Here is the code that I've used so far. "Partition1" is from GFG and "Partition" is from my textbook.

`

import java.util.Arrays;

import java.util.Random;

public class QSort {
public static int comparisonCount;
public static int swapCount;
public static void main(String[] args){

    Random r = new Random();
    int N= 10;

    int[] test = new int[N]; //random integer array
    for (int i =0; i < test.length; i++){
        test[i] = r.nextInt(N*2);
    }

    System.out.println(Arrays.toString(test));
    long startTime = System.nanoTime();
    Quicksort(test, 0, test.length-1);
    long endTime = System.nanoTime();
    long duration = (endTime - startTime);

    System.out.println(Arrays.toString(test));
    System.out.println("Number of Comparisons "+ comparisonCount);
    System.out.println("Number of swaps "+ swapCount);//1000000
    System.out.println("QuickSort Duration in millisecond is "+(duration/1000000));
    System.out.println("length is "+(test.length-1));


}


    public static double median(int[] arr){
    double median;
    if (arr.length % 2 == 0) {
        median = ((double) arr[arr.length / 2] + (double) arr[arr.length / 2 - 1]) / 2;
    }
    else {
        median = (double) arr[arr.length / 2];
    }
    return median;
}

static void swap(int[] arr, int i, int j)
{
    swapCount++;
    int temp = arr[i];
    arr[i] = arr[j];
    arr[j] = temp;
}

public static int Partition1(int[] arr, int low, int high)
{

    int pivot =arr[high];

    int i = (low - 1);

    for(int j = low; j <= high - 1; j++)
    {

        if(largerThan(arr[j],pivot))
        {
            i++;
            swap(arr, i, j);
        }
    }
    swap(arr, i+1, high);
    return (i+1);
}

public static int mean(int[] arr){
    double total = 0;
    for(int i=0; i<arr.length; i++){
        total = total + arr[i];
    }
    double average = total / arr.length;
    return (int)average;
}

public static int Partition(int[] numbers, int low, int high) {
    int midpoint = low + (high - low)/2; // Calculate Midpoint
    //Random rand= new Random(); // for random pivot
    //int pivot = numbers[rand.nextInt(high-low)+low];
    int pivot = numbers[high];

    boolean done = false;
    while (!done) {
        while (largerThan(numbers[low], pivot)) {
            low+=1;
        }

        while (largerThan(pivot, numbers[high])) {
            high-=1;
        }

        if (low >= high) {
            done = true;
        }
        else {
            swap(numbers, low, high);

            low+=1;
            high-=1;
        }
    }

    return high;
}

public static boolean largerThan( int i, int m){
    comparisonCount++;
    return i < m;
}



public static void Quicksort(int[] numbers, int low, int high) {
    if (high <= low || low >= high) {
        return;
    }

        var Index = Partition1(numbers, low, high);

        Quicksort(numbers, low, Index-1); //Index-1 for Partion1 and just Index for Partition
        Quicksort(numbers, Index + 1, high);
    }

} `

Answer 1

Example C code for Lomuto Partition. It swaps middle element to last, but that can be removed. Recurse on smaller, loop on larger limits stack space complexity to O(log2(n)), but worst case time complexity remains O(n^2). You don't need uint64_t either (just use int instead).

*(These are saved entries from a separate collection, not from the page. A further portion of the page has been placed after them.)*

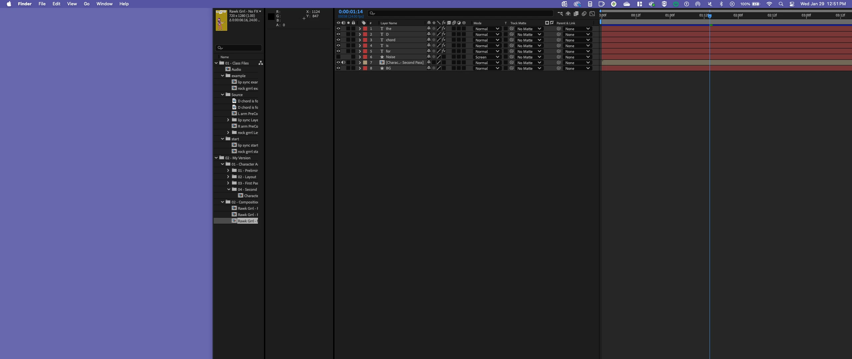Open Track Matte dropdown for BG layer
The image size is (852, 359).
pyautogui.click(x=529, y=68)
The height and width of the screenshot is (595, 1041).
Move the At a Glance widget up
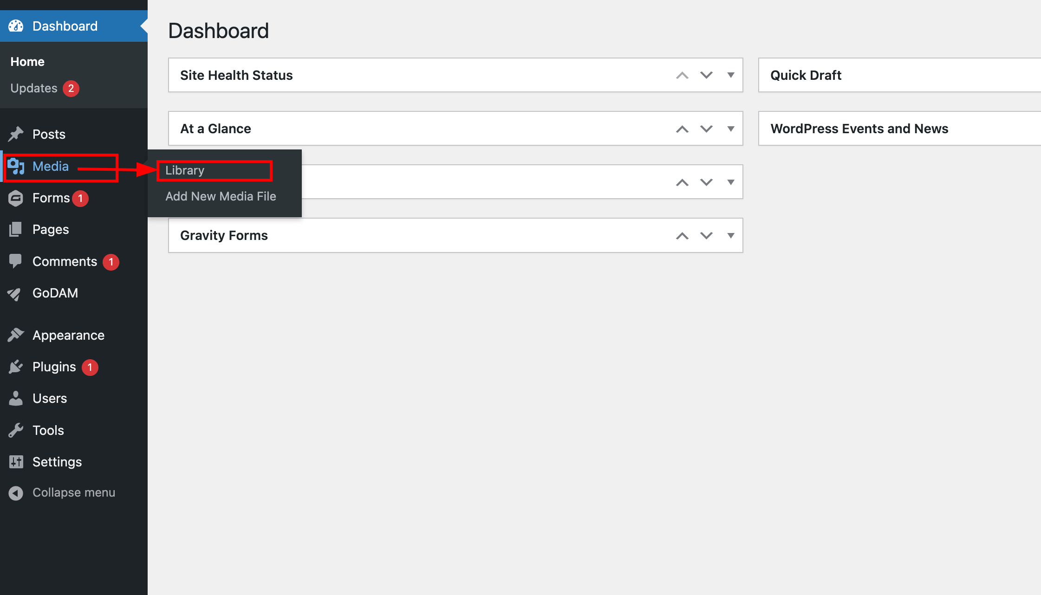[x=682, y=129]
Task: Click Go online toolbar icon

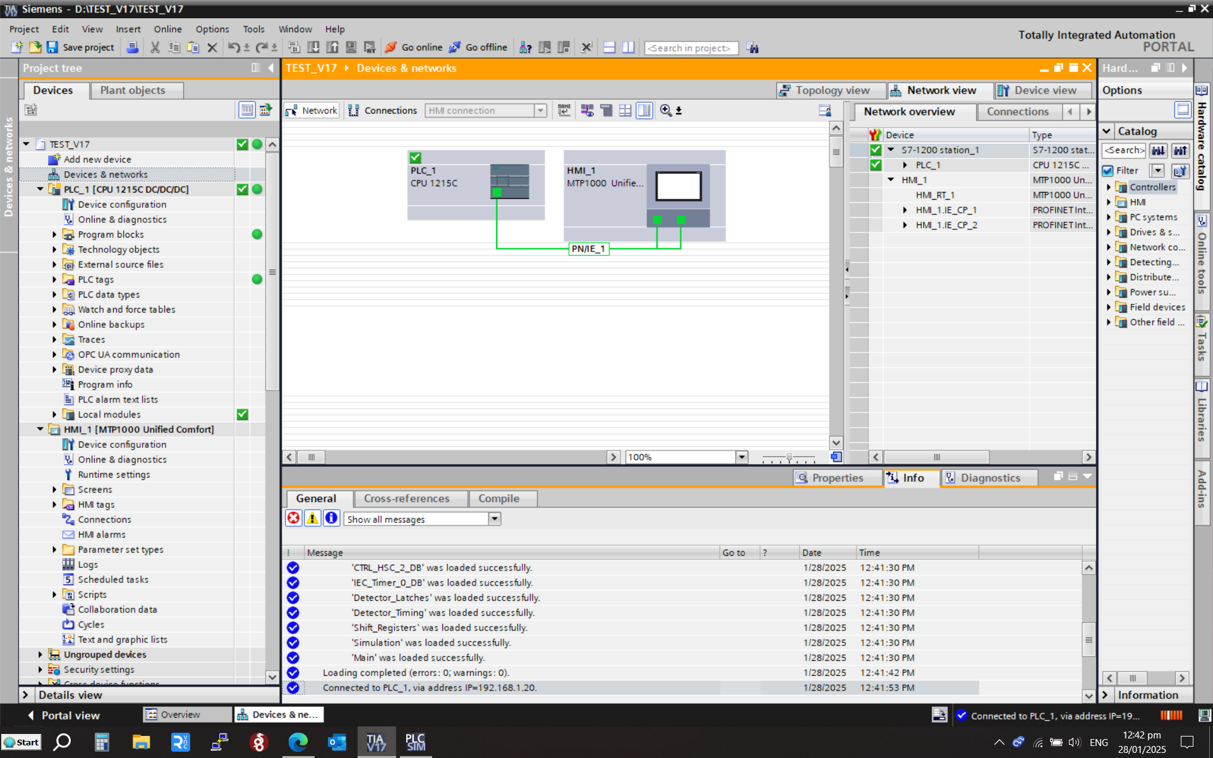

void QuickSort(uint64_t a[], int lo, int hi)
{
    while (lo < hi){
        uint64_t t;
        uint64_t p = a[(lo+hi)/2];      /* use mid point for pivot */
        a[(lo+hi)/2]= a[hi];            /* swap with a[hi] */
        a[hi] = p;
        int i = lo;
        for (int j = lo; j < hi; ++j){  /* Lomuto partition */
            if (a[j] < p){
                t = a[i];
                a[i] = a[j];
                a[j] = t;
                ++i;
            }
        }
        t = a[i];
        a[i] = a[hi];
        a[hi] = t;
        if(i - lo <= hi - i){           /* recurse on smaller partiton, loop on larger */
            QuickSort(a, lo, i-1);
            lo = i+1;
        } else {
            QuickSort(a, i+1, hi);
            hi = i-1;
        }
    }
}